Jury selection underway in eight-year-old FELA case

Steve Gonzalez Nov. 13, 2008, 2:18am


Madison County Circuit Judge Daniel Stack has started picking a panel of 12 jurors for a week long Federal Employers' Liability Act (FELA) trial.

The plaintiff, Granite City resident Charles Moore, filed the suit against Granite City Steel, Norfolk Southern Railway and Luria Brothers in 2000, alleging his left leg was traumatically amputated while working for Granite City Steel on Dec. 31, 1998.

Moore claims he was attempting to open a defective, frozen drawbar and coupling mechanism on a locomotive derrick crane, when a railroad car that had its handbrakes removed rolled down an inclined track crushing him between the crane and railroad car.

At trial, Moore will attempt to prove the defendants failed to provide him a safe place to work, required him to work with a defective locomotive derrick crane and failed to repair, service or maintain the frozen drawbar, knuckle and coupling mechanism.

Moore also will present evidence that the defendants provided and required him to work with defective, worn out and disrepaired equipment and appliances, removed the handbrake and braking system on the railroad car, required him to work on an inclined surface when the railroad cars did not have brakes and failed to provide him with proper equipment to perform his tasks.

Moore claims his injuries caused and still continue to cause pain and suffering, lost wages and medical expenses.

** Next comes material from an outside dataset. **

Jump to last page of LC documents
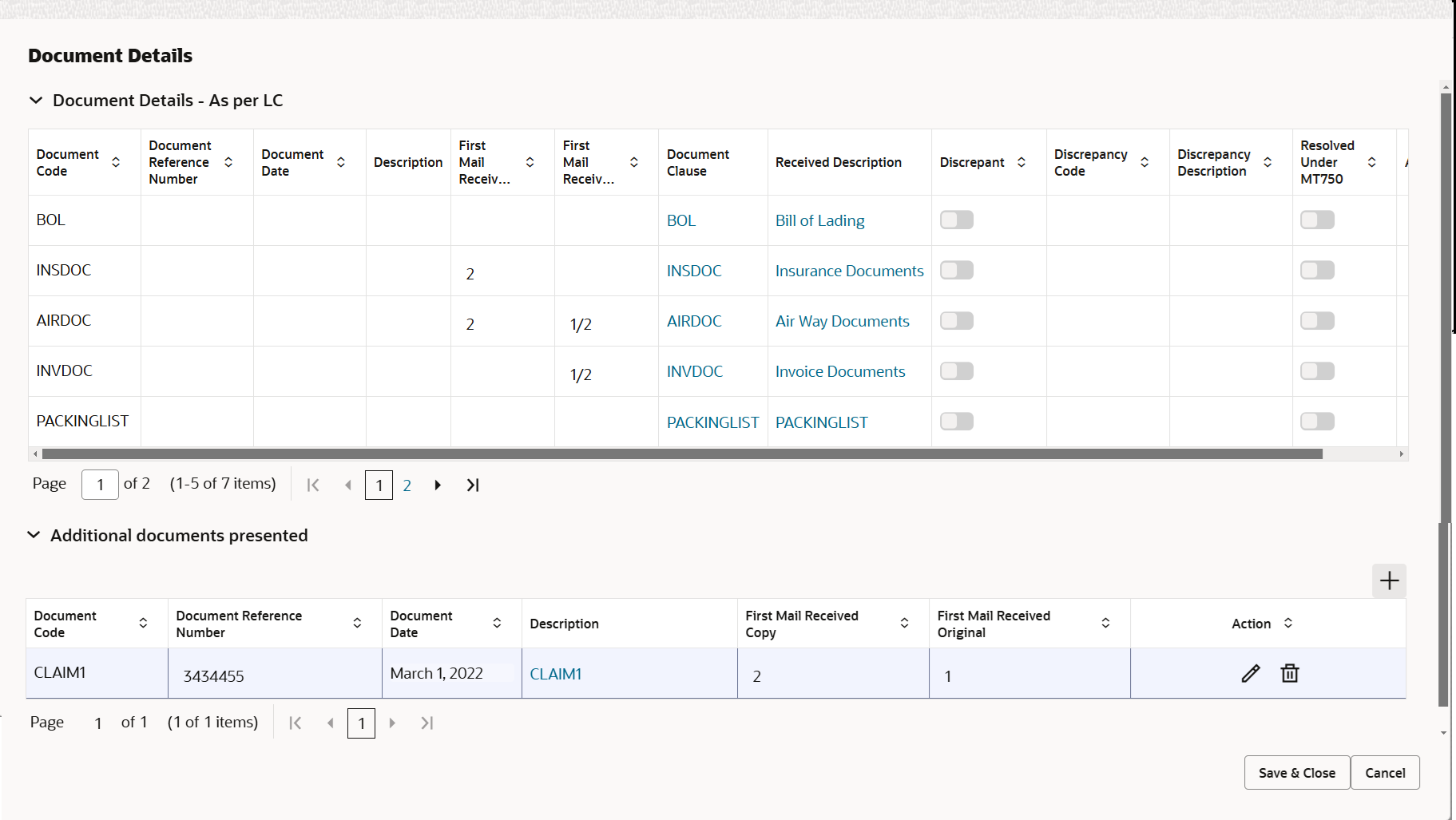 click(473, 485)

Moore's wife, Peggy Moore, will testify she has been damaged because she has suffered a loss of consortium in that she has been deprived of her husband's society, companionship and conjugal relationship.

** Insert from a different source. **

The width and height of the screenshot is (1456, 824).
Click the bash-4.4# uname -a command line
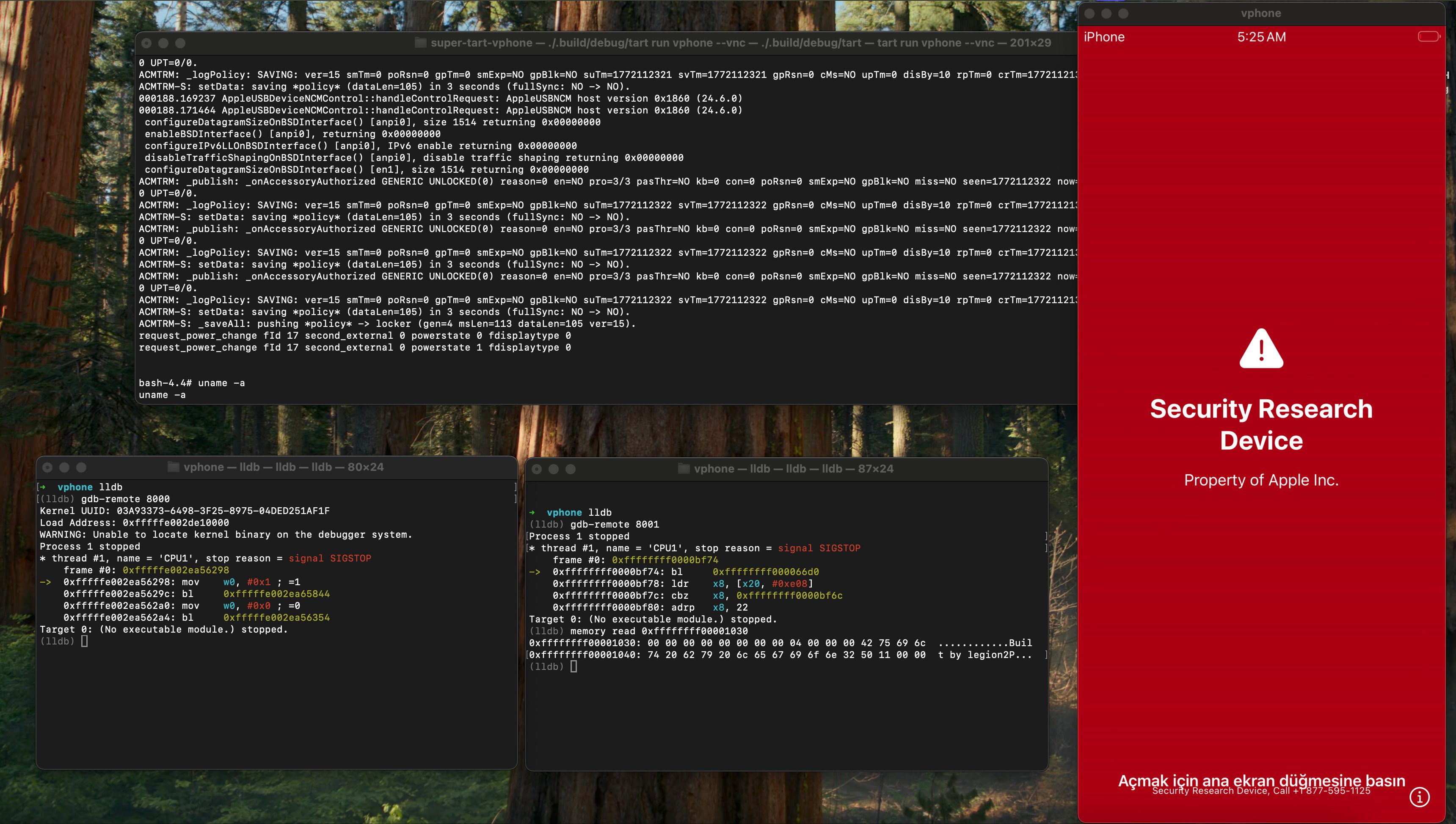tap(192, 383)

Granite City Steel reached a confidential settlement with Moore prior to the trial.

Norfolk Southern will argue Moore's own conduct was the sole and proximate cause of the injuries he sustained.

According to court records, the railroad will present evidence that Moore failed to follow Granite City Steel safety rules and regulations, failed to ensure that the wood used to brake the railroad car was sufficient and adequate to do the job and placed himself in a position of danger by stepping in between the rails to attempt to move the allegedly frozen drawbar.

Norfolk also will argue Moore turned his back on a piece of rail equipment without having a spotter to ensure he had adequate warning if it began to move and failed to alert his supervisor that the railcar did not have handbrakes.

In addition, Norfolk will argue Moore is not attempting to find new employment or governmental or private rehabilitation.

Norfolk is represented by Charles Swartwout and Andrew Corkery of Belleville.

The Moores are represented by John Kujawski of O'Fallon.

They are seeking a judgment in excess of $800,000.

The trial is expected to last until Nov. 21.